Before all the broth is added (prettier, so you can see all the goodies), and after. Photo (c) attribution: Alice Enevoldsen
From Julie Enevoldsen
- 2-3 Lbs Stew-able chicken
- a little oil
- 1 Onion
- Enough chicken broth (unsalted) to fill your pot — about 12 cups? 2-3 boxes.
- 1 head Celery
- 1 medium package Baby carrots (Medium package)
- 1-2 Lbs Small potatoes
- 1 can Hominy or fresh/frozen peas
- Fresh parsley
- Fresh thyme
- Fresh oregano
- Black pepper
- Flour or potato starch for thickening
Directions:
Saute chicken parts and chopped onion. Add chicken broth and cook until chicken is tender. Add diced celery, carrots, potatoes, and herbs: fresh parsley, thyme, possibly oregano, and black pepper. Sometimes Julie adds green beans or peas with just enough time to cook through (10-20 minutes)
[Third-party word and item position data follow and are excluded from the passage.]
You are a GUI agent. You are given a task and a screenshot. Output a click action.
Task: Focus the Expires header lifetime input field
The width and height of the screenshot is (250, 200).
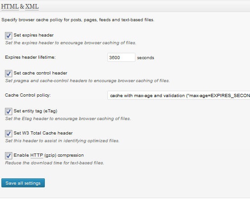click(121, 57)
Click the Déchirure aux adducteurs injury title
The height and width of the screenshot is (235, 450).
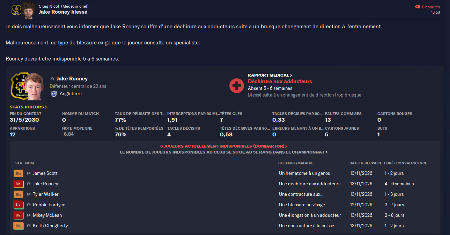280,81
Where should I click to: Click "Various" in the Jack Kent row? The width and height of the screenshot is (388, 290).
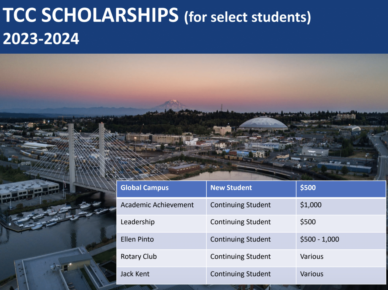pos(312,274)
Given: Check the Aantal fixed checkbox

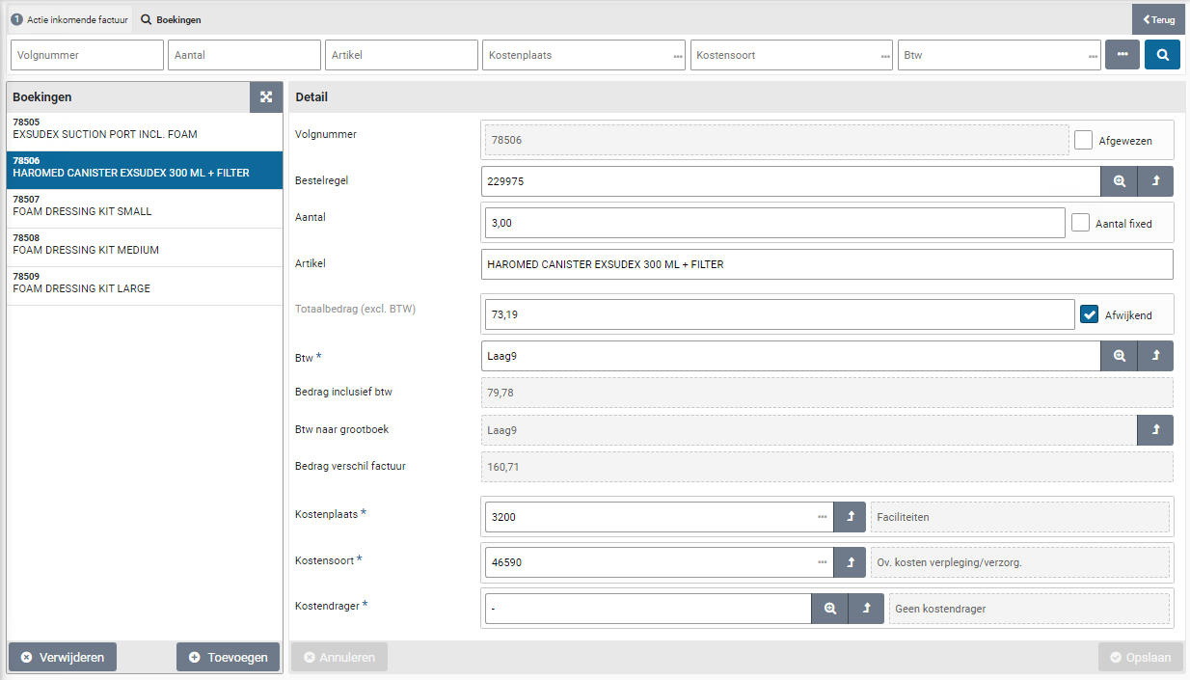Looking at the screenshot, I should coord(1080,223).
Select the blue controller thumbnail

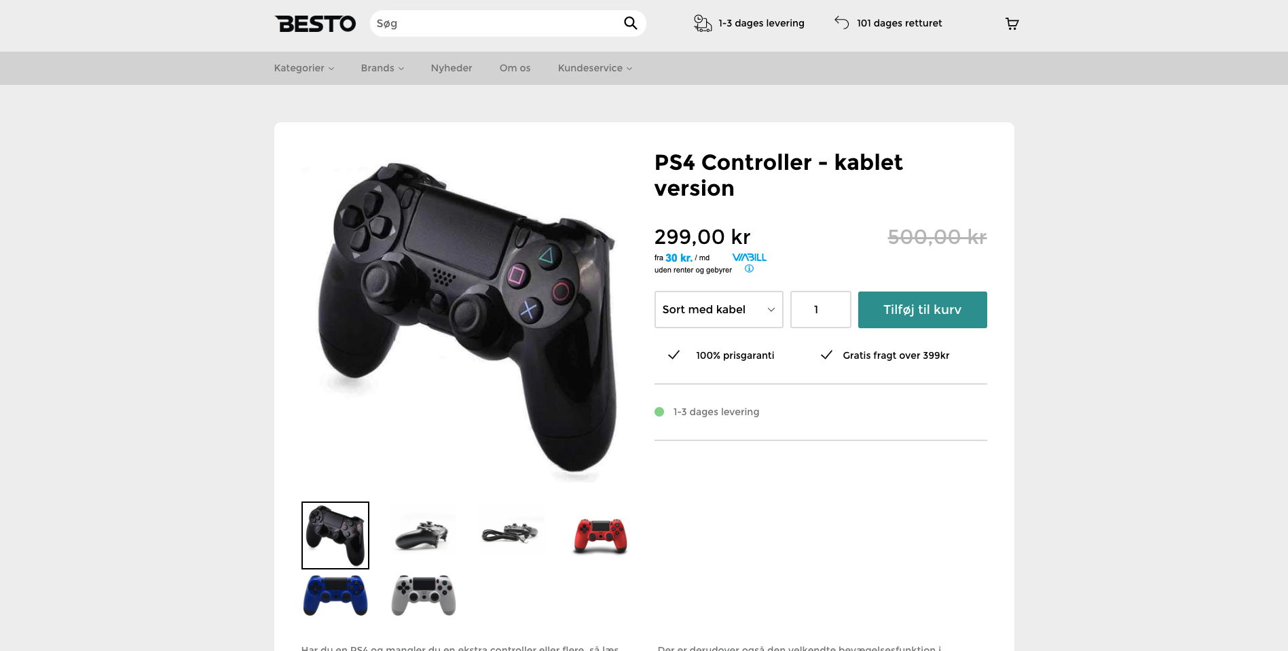pos(335,595)
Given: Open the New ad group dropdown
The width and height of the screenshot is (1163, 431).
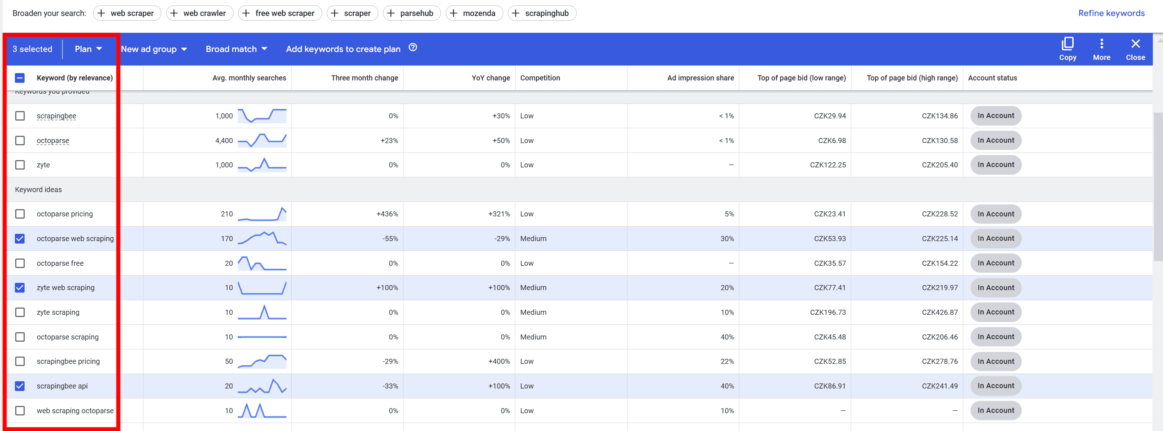Looking at the screenshot, I should pyautogui.click(x=154, y=49).
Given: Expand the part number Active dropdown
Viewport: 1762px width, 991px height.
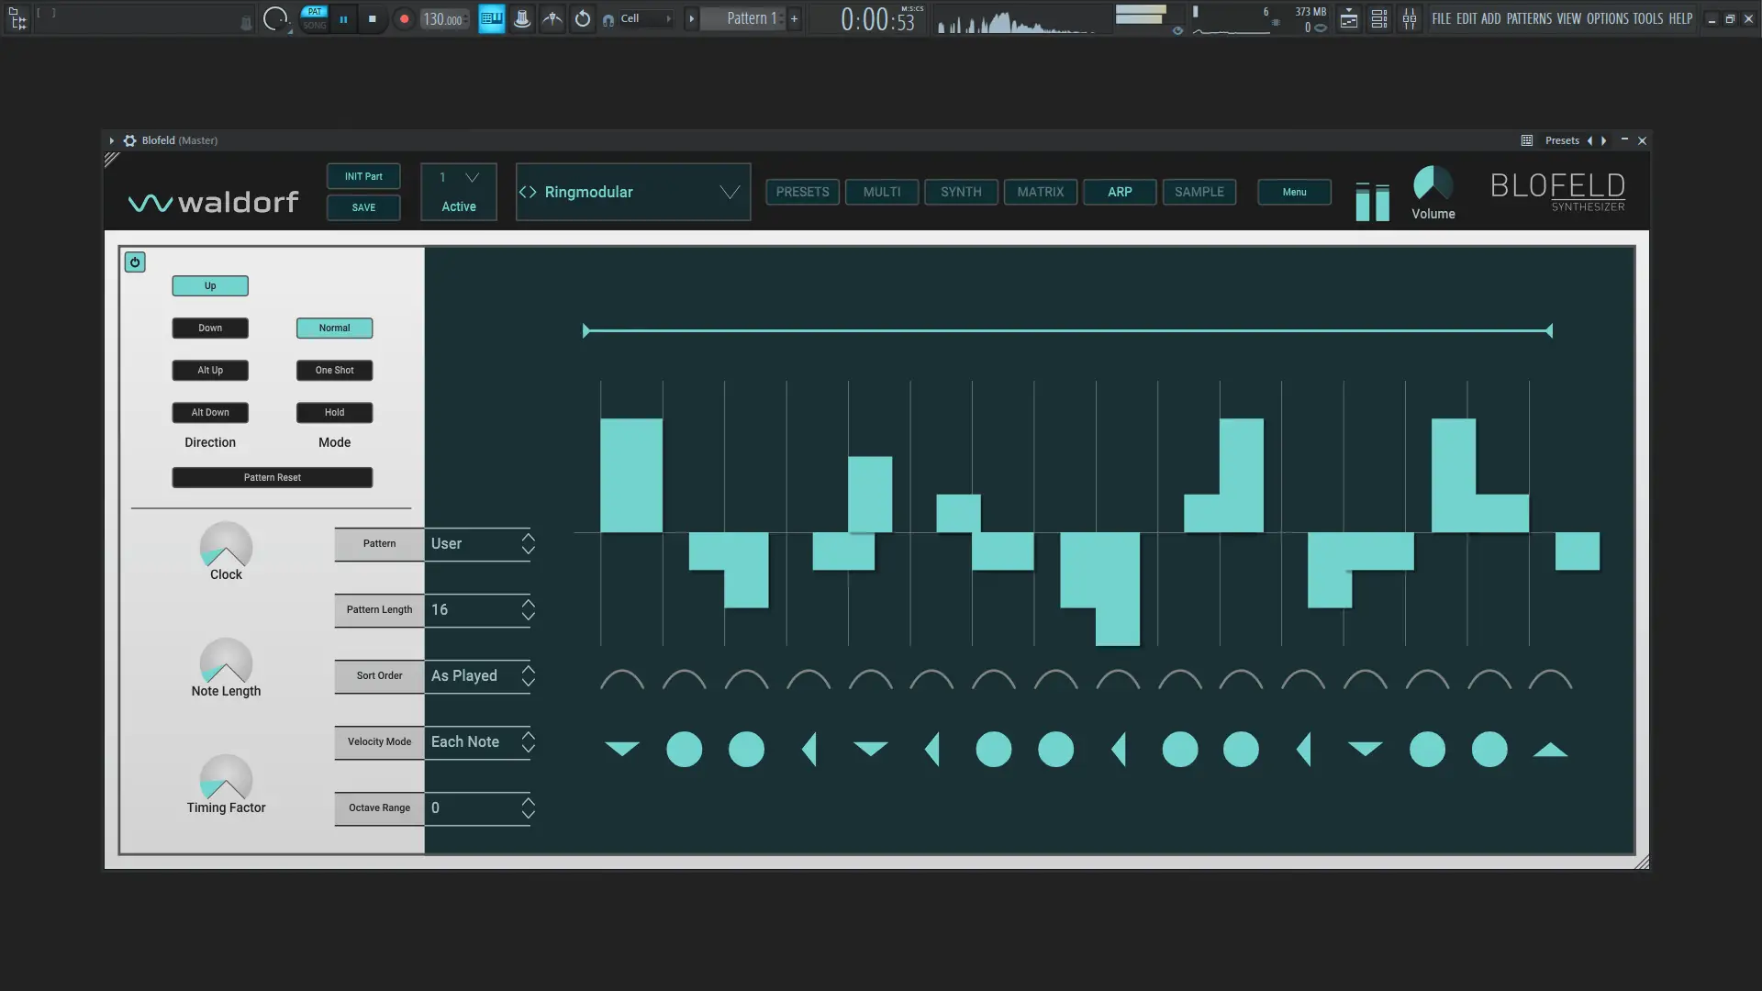Looking at the screenshot, I should 472,177.
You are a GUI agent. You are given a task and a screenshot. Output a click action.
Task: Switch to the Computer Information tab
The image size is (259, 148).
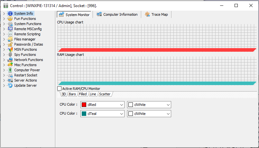pos(117,14)
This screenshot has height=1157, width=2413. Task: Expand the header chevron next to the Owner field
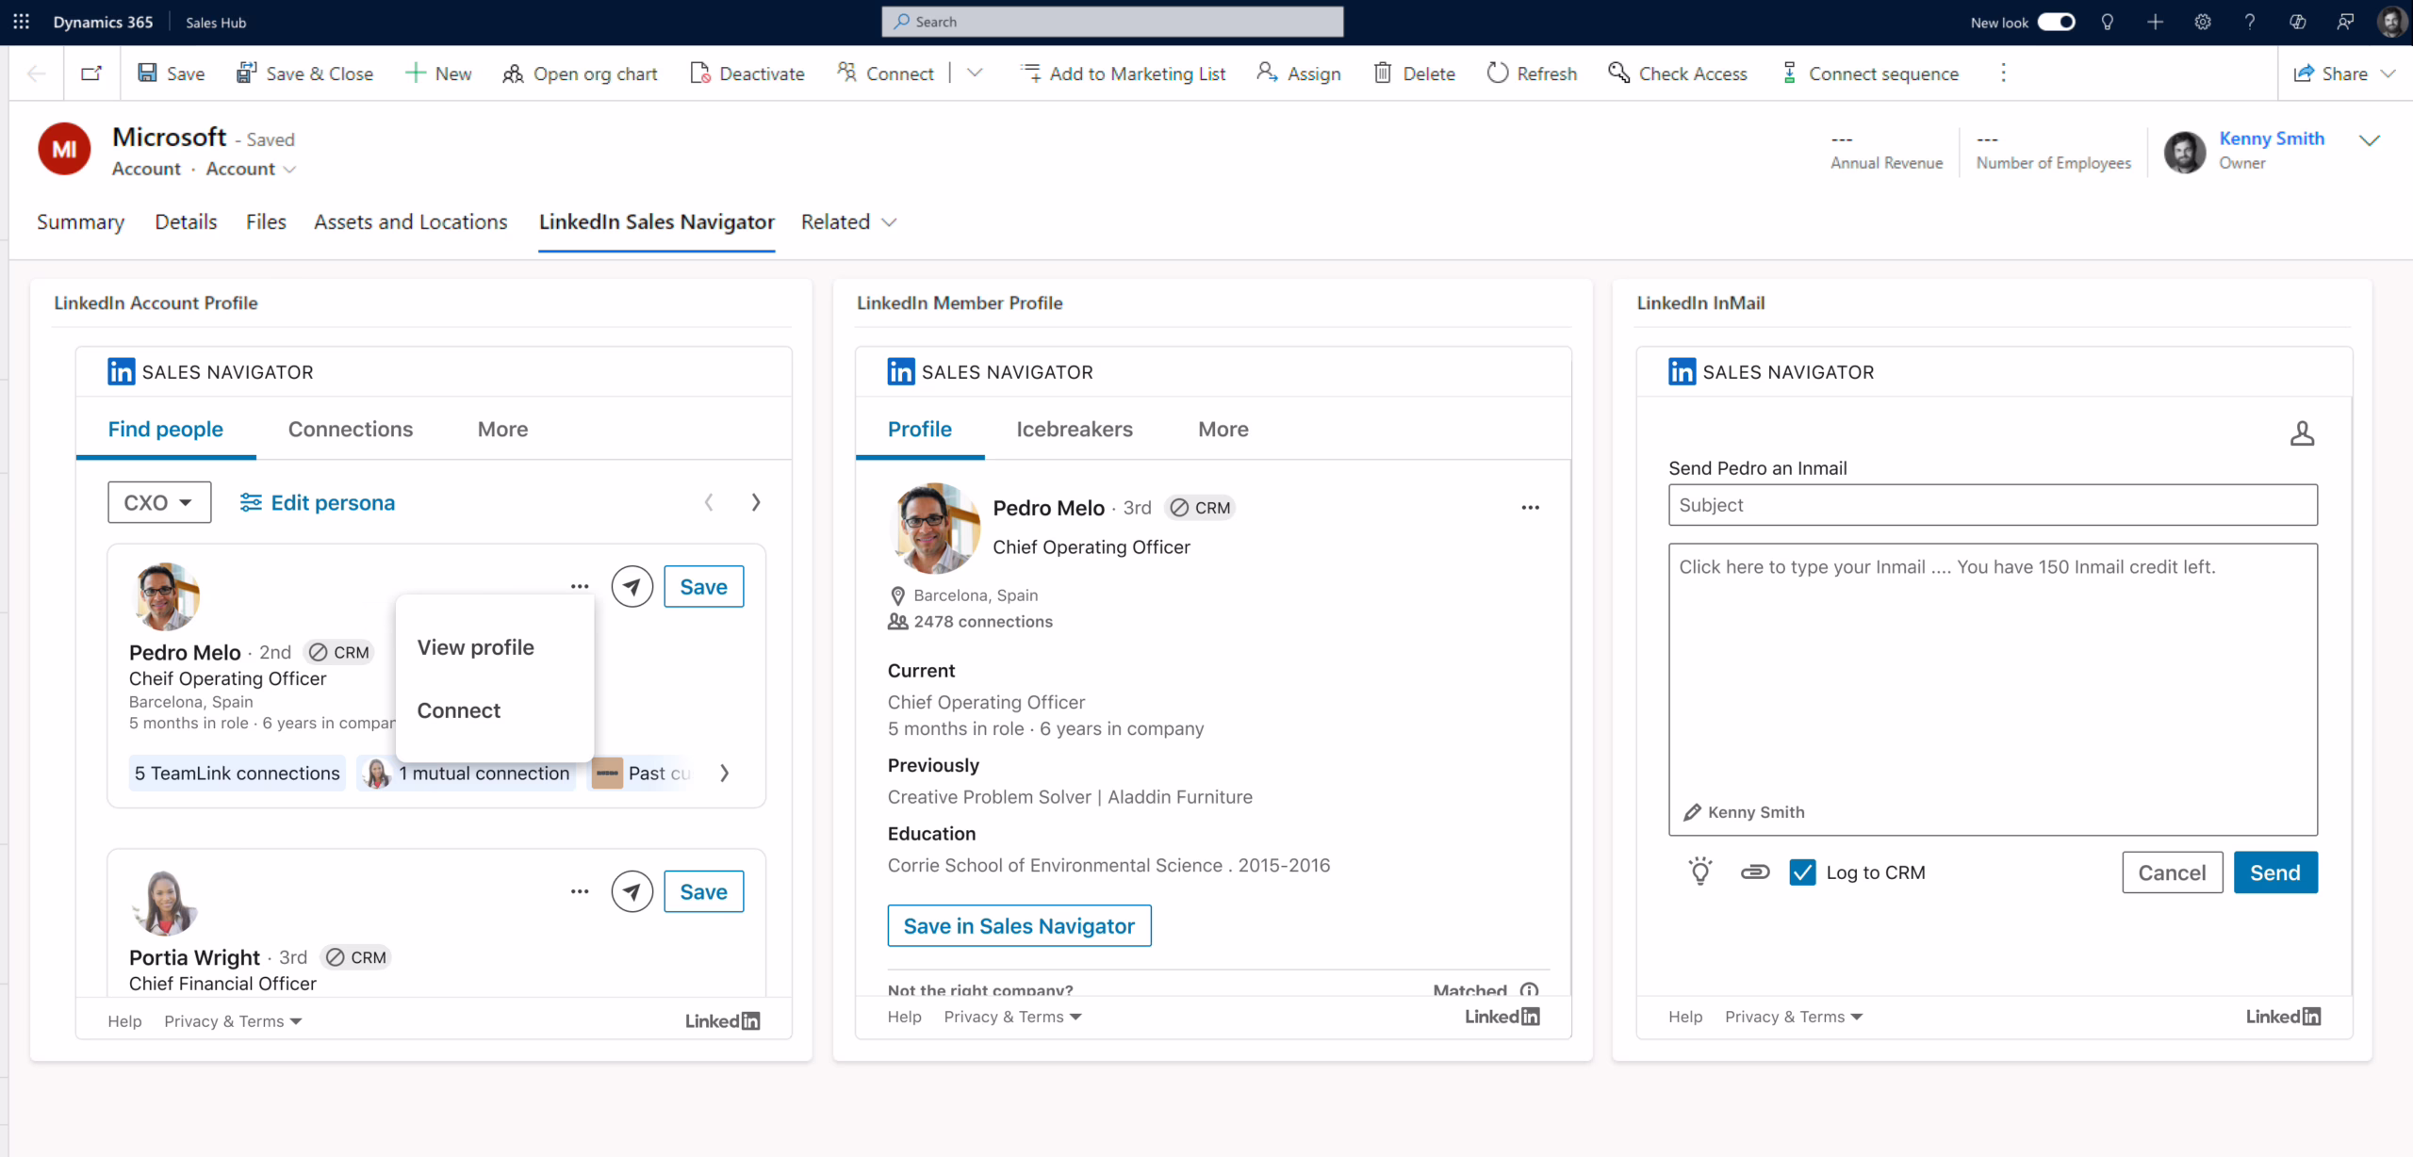[x=2369, y=140]
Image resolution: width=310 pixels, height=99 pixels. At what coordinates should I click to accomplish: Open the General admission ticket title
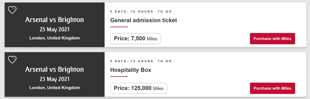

Thicken the stew: Mix a little flour with cold water and stir into the simmering broth. Stir until thickened. How much? Not sure. You don’t want it really thick. Maybe 2-3 tbs flour for 4 cups broth? Add some, wait until it thickens, add more if needed.
This would work in the slow cooker. Probably about 4 hours on high, or better, 8 hours on low. Make sure the chicken is cooked through and the potatoes are soft.
This is the same recipe as the stew for Chicken and Dumplings.

A big bowl of the tastiest chicken soup. Photo attribution: Alice Enevoldsen
I have a theory that everyone loves their own mom’s chicken soup recipe when feeling ill. This is true whether your mom opened a can of Campbell’s, or boiled up bone broth overnight and spiced it according to her own mom’s mom’s mom’s tradition.